Anticipation for the 2018 midterm elections has already started to grow. While vote choice patterns across different groups prove similar between midterm and presidential years, turnout rates—and resulting electorate makeups—do not. I wanted to check the midterm-presidential gap in turnout rates within major demographic groups, and whether that has changed over time.

The best available data to measure these trends can be found at the U.S. Elections Project website, operated by Professor Michael McDonald. The data contains turnout rates from the Current Population Survey for every midterm and presidential election from 1986 to 2014 and broken up by four different racial, age, and educational attainment subgroups. Importantly, McDonald has a version of this turnout data in which he applies a vote overreport bias correction. Given how survey respondents notoriously over report past voting in elections, this correction is very useful and thus I use this version of turnout in the figures below.

Race

For all racial groups, the gap in turnout for midterm and presidential elections was the narrowest during the first half of this time period in the late 1980s and the 1990s. The gap steadily grows thereafter: while more people across all racial groups turn out to vote in presidential elections, turnout rates in midterm years stagnate if not decline. The pattern is most pronounced among blacks, likely generated by Barack Obama’s presence on the ballot in the 2008 and 2012 presidential elections, which explains the surge in black turnout at those times but lack of a corresponding increase during surrounding midterm years.

The one other key note here is the recent context: turnout in the last midterm election in 2014 dropped by a considerable amount for all racial groups. That was especially the case among Hispanics—with a record low of 21.1 percent turnout during this time frame—and other races—also with a turnout nadir for this period—of which Asians make up a big part.

Age

For all of the age groups in the above graph, the midterm-presidential year turnout gap generally gets to its smallest level around the 1990s. Since then, the gap has grown for the three of the four youngest age groups here, a trend that follows a similar dynamic observed in turnout rates by race: for age groups 18-29, 30-44, and 45-59, turnout rates in presidential elections grow, while midterm turnout stays about constant. For Americans age 60 or more, however, turnout in midterms does not stagnate in the same way in the latter half of this time span, and instead steadily grows from 1998 to 2010. This explains why older age groups have increasingly taken up a larger share of midterm electorates over the last few decades. Yet older voters were not immune to the turnout drop in 2014, as all age groups experienced this turnout rate decline, especially Americans age 45-59.

Education

The midterm-presidential election turnout gap among groups of different educational attainment also grows a bit in the second half of this time period. However, the trend of an increasing gap is not as strong as it is among other demographic subgroups, as it appears more stable for Americans of different educational levels. The gap tends to be larger among those with some college education or a college degree, followed by those with post-graduate education. Americans with less than a high school education, on the other hand, have the smallest gap of all four groups here: their turnout habits differ much less between midterm and presidential years compared to Americans of other educational levels. And once again, all groups experience a turnout drop in 2014, particularly among people at the two highest educational levels.

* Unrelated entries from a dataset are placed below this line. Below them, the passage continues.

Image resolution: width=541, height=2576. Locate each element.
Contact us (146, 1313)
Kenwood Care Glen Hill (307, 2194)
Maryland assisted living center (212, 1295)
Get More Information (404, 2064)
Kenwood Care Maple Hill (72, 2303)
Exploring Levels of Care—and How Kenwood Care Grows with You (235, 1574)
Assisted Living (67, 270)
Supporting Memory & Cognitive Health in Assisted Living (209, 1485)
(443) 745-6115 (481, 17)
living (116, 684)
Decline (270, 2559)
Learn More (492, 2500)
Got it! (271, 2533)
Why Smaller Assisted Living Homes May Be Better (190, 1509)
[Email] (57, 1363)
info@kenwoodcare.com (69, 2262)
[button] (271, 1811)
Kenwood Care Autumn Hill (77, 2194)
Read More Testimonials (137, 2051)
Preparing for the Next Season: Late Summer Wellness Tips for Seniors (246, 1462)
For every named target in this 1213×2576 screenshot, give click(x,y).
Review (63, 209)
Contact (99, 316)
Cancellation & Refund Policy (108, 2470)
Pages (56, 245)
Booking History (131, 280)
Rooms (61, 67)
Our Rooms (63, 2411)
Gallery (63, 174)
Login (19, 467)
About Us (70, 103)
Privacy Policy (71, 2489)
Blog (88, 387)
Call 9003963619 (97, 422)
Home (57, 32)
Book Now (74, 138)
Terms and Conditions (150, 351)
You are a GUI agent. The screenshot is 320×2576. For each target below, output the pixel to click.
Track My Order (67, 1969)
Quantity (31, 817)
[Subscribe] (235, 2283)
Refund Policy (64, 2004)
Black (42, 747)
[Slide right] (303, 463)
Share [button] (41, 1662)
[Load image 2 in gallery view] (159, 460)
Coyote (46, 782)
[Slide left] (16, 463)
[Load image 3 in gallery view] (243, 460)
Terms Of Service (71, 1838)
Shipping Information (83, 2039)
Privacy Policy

All of these demographic aspects of turnout will be crucial to watch as we approach the 2018 midterm season. Turnout gaps in midterm and presidential years have grown across several groups over the last few decades. Many of these, including African Americans, Hispanics, the youngest voters, and those with higher educational attainment feature prominently in a party coalition (Democrats) that was recently thrown out of power. Turnout gap trends within these particular groups are bound to have strong implications on the political scene within a matter of years.